The KMS exposes a comprehensive suite of RPC services designed to facilitate secure cryptographic operations and system integration. One of the core services is application key derivation, which is tightly coupled with remote attestation to ensure that keys are only provisioned to verified and trusted environments. This process leverages attestation evidence to validate the integrity and authenticity of the requesting entity before any key material is derived or released. The KMS also provides robust certificate signing and chain management capabilities, enabling automated issuance, renewal, and revocation of certificates, as well as the maintenance of certificate chains to establish trust hierarchies within the system. For secure handling of sensitive configuration data, the KMS manages environment variable encryption keys, allowing applications to encrypt and decrypt environment variables at runtime without exposing raw secrets. Integration with blockchain technology is another critical service, where the KMS interacts with smart contracts to enforce decentralized authorization policies, ensuring that only entities with valid on-chain permissions can access protected resources or perform sensitive operations. Additionally, the KMS oversees image cache management, which involves the secure storage, retrieval, and validation of container or VM images, ensuring that only attested and authorized images are deployed within the infrastructure.

**Key Types Managed:**\
(see [kms\_rpc.proto message struct definition](https://github.com/Dstack-TEE/dstack/blob/45ebd05a25ad4ffacce3b8f003e4f5a8b609b2e2/kms/rpc/proto/kms_rpc.proto#L21))

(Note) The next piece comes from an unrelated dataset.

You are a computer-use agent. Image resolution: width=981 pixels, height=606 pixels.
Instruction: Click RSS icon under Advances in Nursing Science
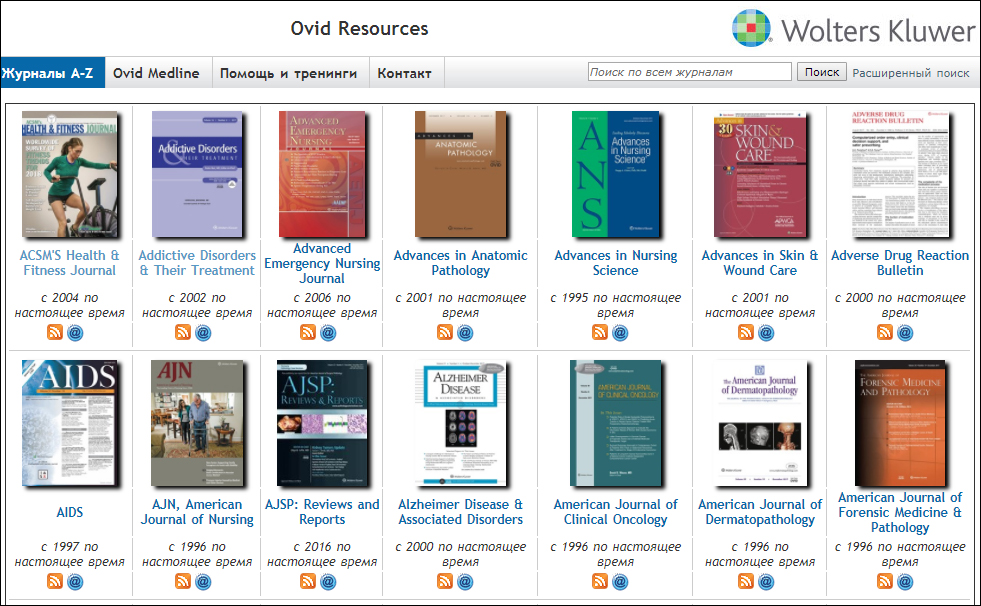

The KMS is responsible for managing a diverse set of cryptographic key types, each tailored to specific security requirements within the platform. It maintains the TLS CA certificate chain, which forms the foundation of trust for all TLS communications by enabling the issuance and validation of server and client certificates. For data-at-rest protection, the KMS generates and stores disk encryption keys that are used to implement full disk encryption, safeguarding sensitive data even if physical storage is compromised. To support secure environment variable handling, the KMS provisions X25519 keys, which are used for encrypting and decrypting environment variables, ensuring that secrets remain protected throughout their lifecycle. The system also manages ECDSA K256 keys, which are essential for performing Ethereum-compatible cryptographic operations, such as signing blockchain transactions or verifying signatures in decentralized applications. Finally, the KMS orchestrates the creation and management of signed key chains, which are used for trust verification across distributed components, enabling secure delegation and validation of cryptographic authority within the ecosystem.

## Guest Agent Architecture

[See main.rs implementation reference](https://github.com/Dstack-TEE/dstack/blob/45ebd05a25ad4ffacce3b8f003e4f5a8b609b2e2/guest-agent/src/main.rs#L200)

The Guest Agent runs inside each CVM and provides the runtime environment for applications.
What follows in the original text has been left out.